Methods: The data used in this study were secondary data generated and extracted from the World Bank indicators (2020), CBN statistical bulletin (2020) and supplemented with data from Nigerian Electricity Regulatory Commission (2020) that covered the period of the study for the 6 states in southwest. Two models were specified to address the two specific research objectives.

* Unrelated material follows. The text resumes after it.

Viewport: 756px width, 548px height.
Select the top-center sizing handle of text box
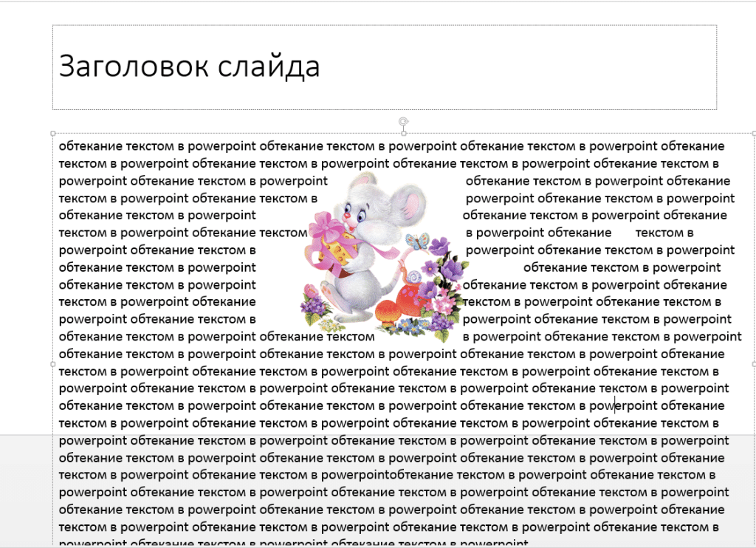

The first model sought to test the impact of cost reflective tariff on the Nigeria electricity supply industry using multiple regression analyses and the other to investigate the factors that contributed to the price of electricity determinants in Nigeria.
Results: The results showed that the cost of electricity production contributed significantly to the quantity of electricity distributed and the model produced R-square and adjusted R-square values of 91.16% and 87.38%, respectively.
Conclusion: The results obtained in this work is useful for electricity producers and government for proper planning.
Keywords: electricity tariff, electricity distribution, cost reflective, electricity distribution, co-integration
1 INTRODUCTION
Cost reflective tariffs are thought to offer a financial incentive or ‘price signal’ that might encourage consumers to change their energy usage behavior in ways that improve network efficiency, such as by lowering their consumption during times of peak demand (when costs are higher) and/or shifting consumption to off-peak periods, according to the Australian Energy Market Commission (when costs are lower)[1]. Cost reflective, in accordance with the Trade and Industry Chamber of South Africa, implies that the revenue from electricity tariffs covers the full and efficient operating and maintenance costs (including staff costs and overheads), primary energy costs (fuel costs, such as gas and coal), and the full capital costs associated with using the assets (including interest and depreciation costs), which enables the asset to be replaced (or refurbished) as necessary and for the assets to be expanded as demand for electricity grows[2]. A cost reflective tariff eliminates the need for government subsidies to make up the difference between the prevailing tariff and the actual cost of supply by reflecting the true cost of producing power.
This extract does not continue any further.